The subjects were the same as in previous benchmarks: 21,600-atom and 98,000-atom supercell models of the sulfide lithium-ion conductor Li10GeP2S12.
Computational Environment and MD Calculation Conditions#
The specifications of the computer used in this case study are shown below.
- CPU: Intel Xeon Platinum 8480+ (56 cores) ×2
- GPU: NVIDIA H200 ×8
- CUDA: 12.4
The computational environment was created using the GPU cloud service "GPUSOROBAN" with the cooperation of HIGHRESO Co., Ltd.
Using LAMMPS 2Aug2023 (AdvanceSoft-modified version, bundled with Advance/NanoLabo Tool), we ran molecular dynamics calculations for 21,600-atom and 98,000-atom systems of Li10GeP2S12 with a force field created by NeuralMD. The pre-trained force field files, including the one used in this study, are available in the Force Field Database.

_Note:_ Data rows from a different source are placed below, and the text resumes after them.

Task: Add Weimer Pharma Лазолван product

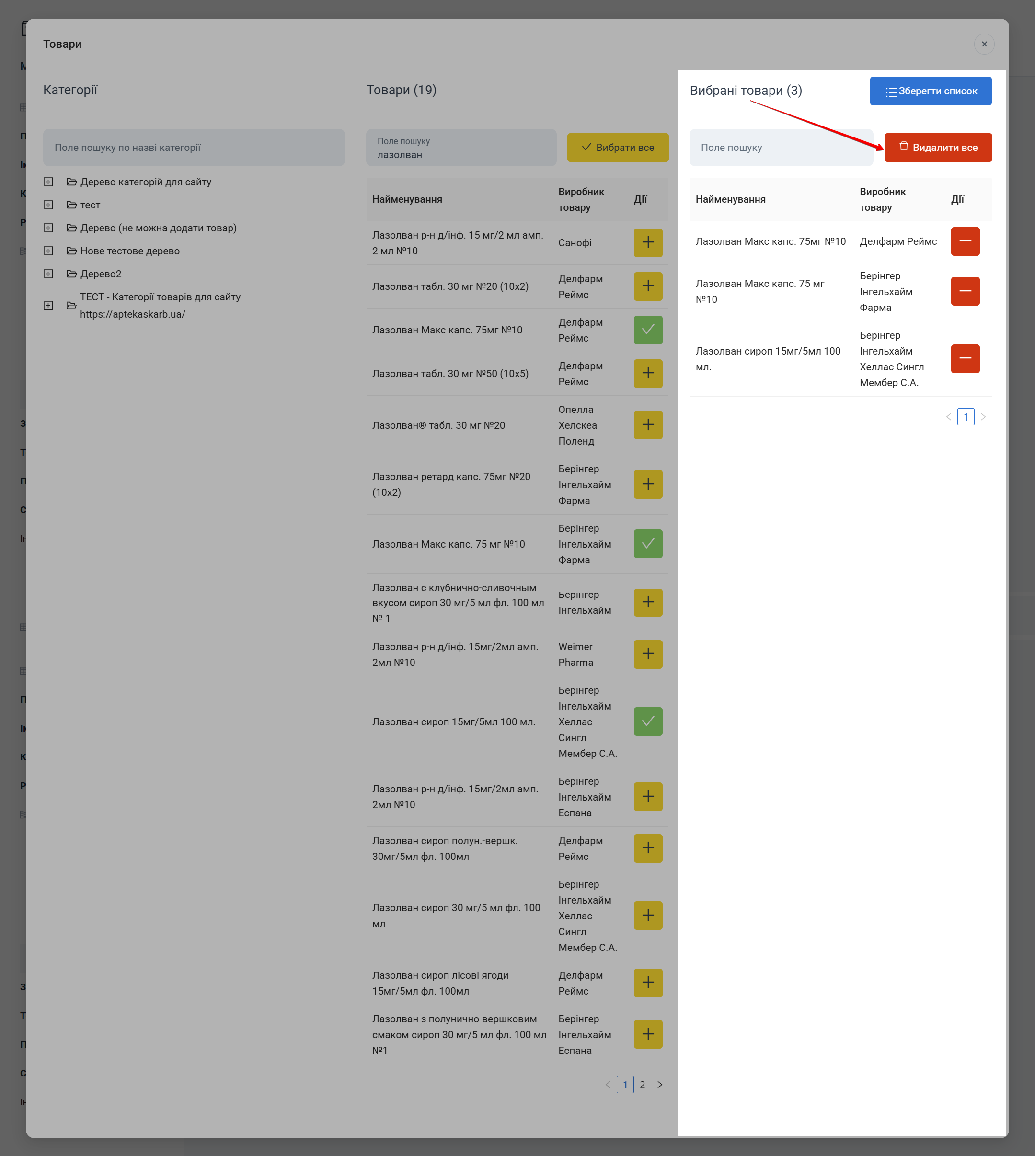Action: 648,654
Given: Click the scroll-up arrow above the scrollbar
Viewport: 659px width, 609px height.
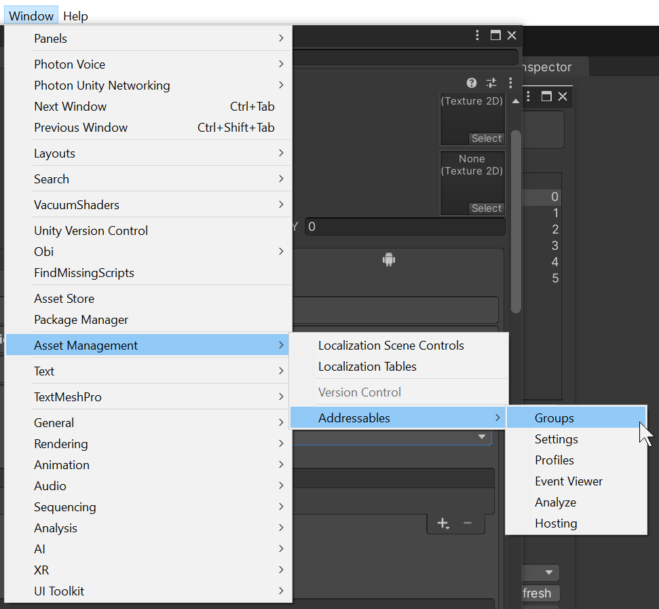Looking at the screenshot, I should coord(516,101).

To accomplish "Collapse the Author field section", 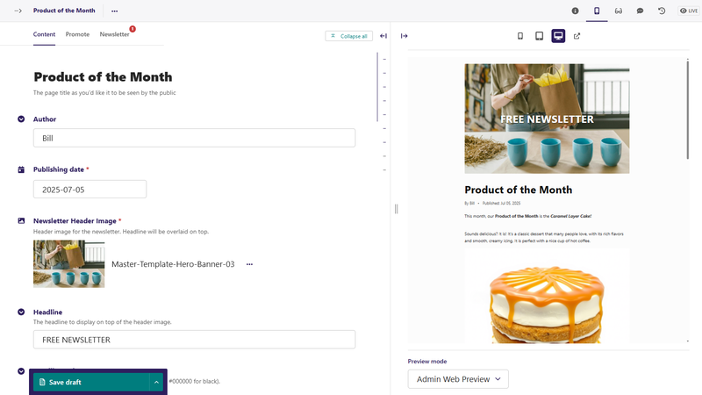I will 21,119.
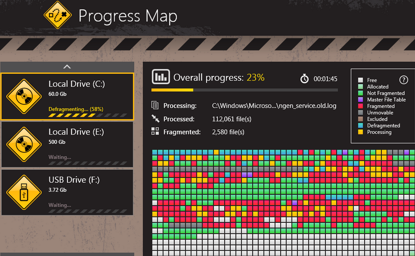Click the Fragmented red legend swatch

360,106
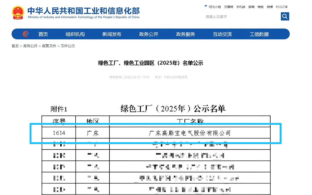
Task: Open the 文件公示 breadcrumb link
Action: [x=68, y=46]
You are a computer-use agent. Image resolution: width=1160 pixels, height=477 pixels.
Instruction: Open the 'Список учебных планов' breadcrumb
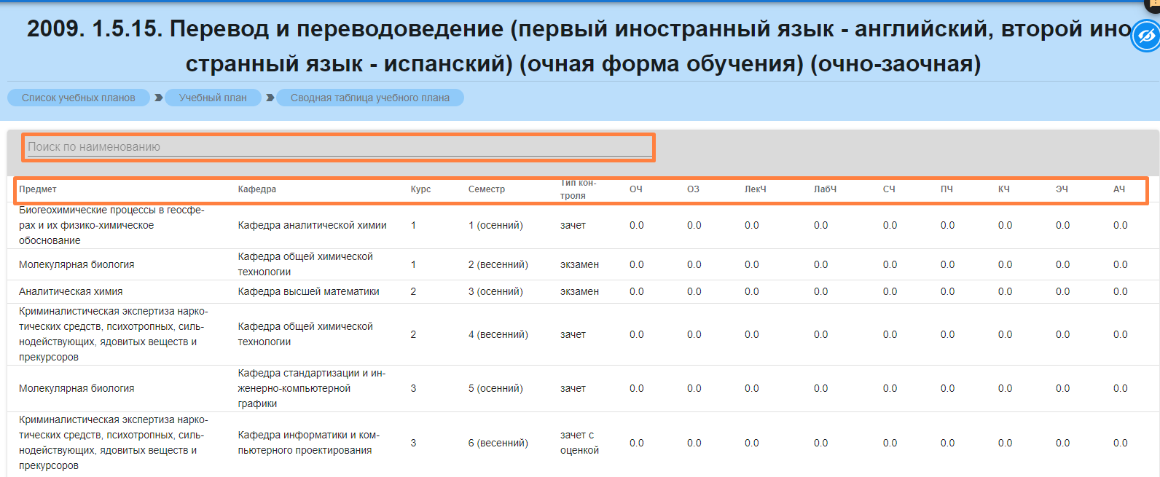tap(78, 98)
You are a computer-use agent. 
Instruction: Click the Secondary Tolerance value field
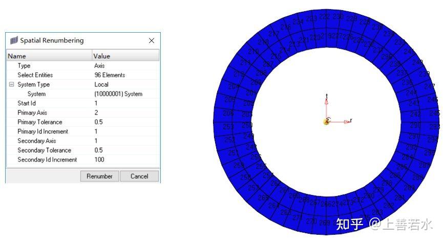[126, 150]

We performed a 100-step calculation in the NVT ensemble at 500 K, with a time step of 0.5 fs. Additionally, we calculated the number of days required to perform a similar molecular dynamics calculation for 1 ns based on the results.
Benchmark Results#
The calculation conditions and results are shown in the table below. Calculations were performed under five conditions: CPU only, and using 1 to 8 GPU devices. The number of MPI processes was set to 4 per GPU device.

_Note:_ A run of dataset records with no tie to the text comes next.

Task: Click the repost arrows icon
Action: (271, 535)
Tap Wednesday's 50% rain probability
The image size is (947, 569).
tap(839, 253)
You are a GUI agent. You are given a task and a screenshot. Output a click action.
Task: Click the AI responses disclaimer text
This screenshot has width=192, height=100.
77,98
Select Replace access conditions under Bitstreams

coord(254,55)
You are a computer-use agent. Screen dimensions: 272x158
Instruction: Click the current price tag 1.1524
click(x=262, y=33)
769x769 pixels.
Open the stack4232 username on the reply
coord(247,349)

CPU | GPU×1 | GPU×2 | GPU×4 | GPU×8 | |
---|---|---|---|---|---|
Number of MPI processes | 56 | 4 | 8 | 16 | 32 |
Number of OpenMP threads | 1 | 2 | 2 | 2 | 2 |
Number of GPU devices | 0 | 1 | 2 | 4 | 8 |
Calculation time (Looptime/s) 21600 atoms | 6.78 | 3.34 | 1.86 | 1.03 | 0.72 |
Calculation time (Looptime/s) 98000 atoms | 27.92 | 15.07 | 7.65 | 4.11 | 2.43 |
ns/day 21600 atoms | 0.64 | 1.29 | 2.32 | 4.20 | 6.04 |
ns/day 98000 atoms | 0.16 | 0.29 | 0.57 | 1.05 | 1.78 |
The figure below shows the relative calculation speed with the CPU-only calculation speed set to 1. An acceleration of about 2 times was observed with 1 GPU device, and about 10-12 times with 8 devices.
Comparison with A100#
For this benchmark, we also performed calculations using a single NVIDIA A100 80GB device and have calculated its relative computational speed on the same basis for comparison.
While the A100 achieves a computational speed comparable to the 56-core CPU, the H200 shows a steady improvement in performance, demonstrating that NeuralMD can leverage the performance of the newer generation GPU to achieve high calculation speeds. This indicates that a system equipped with multiple new-generation GPUs is extremely effective for molecular dynamics calculations using NeuralMD, showing it to be a tool that enables larger and more complex simulations.